Vu les conclusions de M. Brossard du 11 février 1999 tendant à la confirmation du jugement entrepris en ce qu'il a prononcé l'annulation de la vente, mais à sa réformation en ce que sa demande en paiement de la somme de 15 000 F à titre de dommages-intérêts pour résistance abusive a été rejetée, et sollicitant l'allocation de la somme de 30 000 F sur le fondement de l'article 700 du nouveau Code de procédure civile;

Sur ce :

Sur la demande d'annulation

Considérant, selon l'article 3 du décret 81-255 du 3 mars 1981. qu'à moins qu'elle ne soit accompagnée d'une réserve expresse sur l'authenticité, l'indication qu'une œuvre ou un objet porte la signature ou l'estampille d'un artiste entraîne la garantie que l'artiste mentionné en est effectivement l'auteur; que le même effet s'attache à l'emploi du terme " par " ou " de " suivi de la désignation de l'auteur ; qu'il en va de même lorsque le nom de l'artiste est immédiatement suivi de la désignation ou du titre de l'ouvre ;

Considérant qu'il est constant que, le 29 septembre 1993, M. Brossard a acquis la pièce correspondant au n° 52 du catalogue établi par Me Cornette de Saint Cyr désignée comme suit : "Daniel Spoerri Mon petit déjeuner 1972, Tableau piège : vaisselle et objets divers collés sur bois. Porte au dos un texte de l'artiste et la mention "Pris en février-mars 1972 à Paris 17e". Signé et daté au dos. 80 X 45 cm"

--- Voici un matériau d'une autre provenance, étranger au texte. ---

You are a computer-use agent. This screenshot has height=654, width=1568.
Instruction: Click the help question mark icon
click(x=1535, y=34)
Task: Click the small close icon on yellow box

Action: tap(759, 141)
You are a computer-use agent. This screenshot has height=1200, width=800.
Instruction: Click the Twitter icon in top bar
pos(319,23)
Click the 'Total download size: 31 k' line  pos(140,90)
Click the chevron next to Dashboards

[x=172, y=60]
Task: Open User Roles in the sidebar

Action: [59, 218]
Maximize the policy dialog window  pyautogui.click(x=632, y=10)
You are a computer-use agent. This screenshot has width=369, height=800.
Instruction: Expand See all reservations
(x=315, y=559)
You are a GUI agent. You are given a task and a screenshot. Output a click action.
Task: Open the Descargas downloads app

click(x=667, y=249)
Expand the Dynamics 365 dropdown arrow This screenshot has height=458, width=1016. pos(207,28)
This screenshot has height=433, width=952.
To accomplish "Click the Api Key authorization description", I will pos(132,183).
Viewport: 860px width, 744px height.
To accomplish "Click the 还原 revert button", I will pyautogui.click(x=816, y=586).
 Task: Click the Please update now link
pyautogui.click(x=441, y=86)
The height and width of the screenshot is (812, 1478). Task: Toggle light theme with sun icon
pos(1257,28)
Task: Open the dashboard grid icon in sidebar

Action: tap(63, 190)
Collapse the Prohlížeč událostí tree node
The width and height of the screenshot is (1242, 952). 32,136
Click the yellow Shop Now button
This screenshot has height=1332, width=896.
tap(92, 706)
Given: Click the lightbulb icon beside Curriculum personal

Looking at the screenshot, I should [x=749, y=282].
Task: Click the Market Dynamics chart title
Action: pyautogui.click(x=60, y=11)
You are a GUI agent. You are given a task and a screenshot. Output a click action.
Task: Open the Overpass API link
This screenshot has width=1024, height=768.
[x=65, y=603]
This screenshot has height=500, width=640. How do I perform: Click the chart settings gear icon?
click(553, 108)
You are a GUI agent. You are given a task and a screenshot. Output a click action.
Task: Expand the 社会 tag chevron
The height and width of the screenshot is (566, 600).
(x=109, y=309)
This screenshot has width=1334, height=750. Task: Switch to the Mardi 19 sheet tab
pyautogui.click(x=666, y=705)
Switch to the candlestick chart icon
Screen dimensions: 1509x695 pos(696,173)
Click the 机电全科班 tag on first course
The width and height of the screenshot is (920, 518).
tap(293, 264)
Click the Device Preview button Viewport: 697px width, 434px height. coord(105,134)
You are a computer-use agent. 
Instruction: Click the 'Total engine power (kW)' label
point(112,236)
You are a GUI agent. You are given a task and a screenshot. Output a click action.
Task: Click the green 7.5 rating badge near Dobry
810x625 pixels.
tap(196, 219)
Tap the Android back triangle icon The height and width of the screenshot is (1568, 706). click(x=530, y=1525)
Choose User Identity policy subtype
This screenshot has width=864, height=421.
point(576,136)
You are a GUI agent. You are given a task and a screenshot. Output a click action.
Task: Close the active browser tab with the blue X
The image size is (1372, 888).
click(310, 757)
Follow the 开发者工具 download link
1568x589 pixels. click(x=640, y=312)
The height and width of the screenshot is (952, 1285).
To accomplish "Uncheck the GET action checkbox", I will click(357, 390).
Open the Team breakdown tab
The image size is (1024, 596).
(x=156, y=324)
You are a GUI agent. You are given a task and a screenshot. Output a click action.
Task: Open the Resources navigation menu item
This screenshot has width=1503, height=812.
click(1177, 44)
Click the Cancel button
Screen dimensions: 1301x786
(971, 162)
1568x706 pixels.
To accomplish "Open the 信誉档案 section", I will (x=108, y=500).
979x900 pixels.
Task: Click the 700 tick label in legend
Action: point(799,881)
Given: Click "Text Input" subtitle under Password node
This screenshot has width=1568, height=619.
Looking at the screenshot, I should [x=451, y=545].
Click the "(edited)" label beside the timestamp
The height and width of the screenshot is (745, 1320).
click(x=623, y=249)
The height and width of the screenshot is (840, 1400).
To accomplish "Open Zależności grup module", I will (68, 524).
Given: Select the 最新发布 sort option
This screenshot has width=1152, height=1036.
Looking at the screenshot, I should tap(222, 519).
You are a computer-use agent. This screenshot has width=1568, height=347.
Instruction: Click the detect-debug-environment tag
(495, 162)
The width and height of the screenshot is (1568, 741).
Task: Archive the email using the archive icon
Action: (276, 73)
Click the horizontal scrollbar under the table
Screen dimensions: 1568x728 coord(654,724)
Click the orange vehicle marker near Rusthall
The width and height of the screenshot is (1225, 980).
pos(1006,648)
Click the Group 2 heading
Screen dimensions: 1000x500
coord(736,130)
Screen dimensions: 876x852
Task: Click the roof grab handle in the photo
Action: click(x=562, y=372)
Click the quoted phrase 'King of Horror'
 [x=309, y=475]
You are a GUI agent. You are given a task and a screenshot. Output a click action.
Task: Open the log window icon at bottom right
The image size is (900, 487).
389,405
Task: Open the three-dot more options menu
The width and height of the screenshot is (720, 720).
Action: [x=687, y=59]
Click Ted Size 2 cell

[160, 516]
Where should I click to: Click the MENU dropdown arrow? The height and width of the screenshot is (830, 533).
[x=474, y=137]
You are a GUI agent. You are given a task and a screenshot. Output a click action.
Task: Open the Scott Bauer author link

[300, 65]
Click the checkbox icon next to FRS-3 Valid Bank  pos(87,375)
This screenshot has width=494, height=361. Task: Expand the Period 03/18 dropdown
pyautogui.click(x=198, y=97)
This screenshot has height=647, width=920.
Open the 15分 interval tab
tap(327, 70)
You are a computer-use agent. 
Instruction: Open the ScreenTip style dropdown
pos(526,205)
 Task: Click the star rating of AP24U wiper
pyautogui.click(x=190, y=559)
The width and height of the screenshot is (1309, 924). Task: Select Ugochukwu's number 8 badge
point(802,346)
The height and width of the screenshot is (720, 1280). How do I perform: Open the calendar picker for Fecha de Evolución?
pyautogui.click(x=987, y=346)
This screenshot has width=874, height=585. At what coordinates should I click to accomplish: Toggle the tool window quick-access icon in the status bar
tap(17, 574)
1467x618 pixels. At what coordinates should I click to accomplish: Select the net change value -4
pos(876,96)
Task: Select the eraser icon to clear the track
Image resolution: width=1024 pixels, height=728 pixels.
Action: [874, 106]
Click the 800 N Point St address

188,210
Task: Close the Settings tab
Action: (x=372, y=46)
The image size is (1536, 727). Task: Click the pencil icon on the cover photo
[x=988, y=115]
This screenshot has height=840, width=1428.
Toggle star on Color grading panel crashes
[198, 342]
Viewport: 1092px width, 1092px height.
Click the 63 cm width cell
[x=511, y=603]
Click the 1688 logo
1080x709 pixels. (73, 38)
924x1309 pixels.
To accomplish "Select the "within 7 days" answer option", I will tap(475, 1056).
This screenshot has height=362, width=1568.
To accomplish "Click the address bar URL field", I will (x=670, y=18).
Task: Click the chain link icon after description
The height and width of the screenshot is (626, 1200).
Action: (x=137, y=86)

Considérant qu'il est pareillement établi qu'au dos de l'œuvre figure un long texte manuscrit, signé et daté 6 mars 1972 par Daniel Spoerri sous le titre "Brevet" se terminant par le passage suivant "Fabriqué sous licence par Guy Mazarquil, titre : Mon petit déjeuner, Date février mars 1972 Lieu : Paris 17e Dimensions 88x45 en foi de quoi - pour ceux qui ont des yeux voient- j'authentifie" ;

Considérant que M. Brossard soutient essentiellement pour solliciter l'annulation de la vente que l'œuvre acquise par lui n'est pas une œuvre de Daniel Spoerri mais celle d'un enfant de 11 ans, Guy Mazarquil;

Considérant que présentée comme signée de Daniel Spoerri sans aucune réserve du vendeur sur son authenticité, ce caractère authentique constituait nécessairement une qualité substantielle de la chose vendue ;

Considérant cependant que si l'auteur d'une œuvre originale peut être celui qui l'a matériellement créée, celui qui a fait exécuter une œuvre en donnant des instructions nécessaires et en la faisant réaliser sous son contrôle mérite également la qualification d'auteur;

Que d'ailleurs, selon les époques, les écoles, les modes et les artistes, des tiers autres que le signataire de l'œuvre sont intervenus pour sa réalisation avec des rôles plus ou moins importants ;

Que, l'on ne peut apprécier l'œuvre de Daniel Spoerri en ignorant son contexte, celui de l'école des Nouveaux Réalistes, mouvement prenant naissance en 1960 auquel, selon les documents versés aux débats et l'attestation de M. Marc Martin-Malburet, on associe généralement les noms de Niki de Saint Phalle, Cesar, Arman, Yves Klein, Christo..., et pour lequel le plus important n'est pas que l'œuvre soit réalisée de la main de l'auteur mais plutôt qu'elle utilise des objets de la vie quotidienne pour donner sa vision de la réalité ;

Considérant que les conditions de réalisation du tableau piège litigieux sont parfaitement établies par les attestations de MM Roger et Guy Mazarquil qui ne font l'objet d'aucune contestation;

Qu'ainsi, il est certain que l'exécution desdits tableaux pièges a été souhaitée par Daniel Spoerri qui lors d'une exposition en a proposé la réalisation aux visiteurs dont les deux fils de M. Roger Mazarquil, auxquels il a remis "des brevets de garantie vierges destinés à être collés au dos des futurs tableaux qui seraient acceptés et authentifiés" ; qu'au jour convenu, Daniel Spoerri a examiné avec attention tous les tableaux et en a authentifié certains dont le tableau litigieux ;

Considérant que ce dernier est donc bien une manifestation de l'œuvre créatrice de Daniel Spoerri qui a d'ailleurs expliqué sa démarche en y indiquant au dos, notamment :

"J'essaie de coller des situations préparées par le hasard de manière à ce qu'elles restent vraiment collées et j'espère qu'elles provoquent un malaise à ceux qui les regardent. Je dirai encore pourquoi Je dois préciser que je tiens pas beaucoup à la création individuelle.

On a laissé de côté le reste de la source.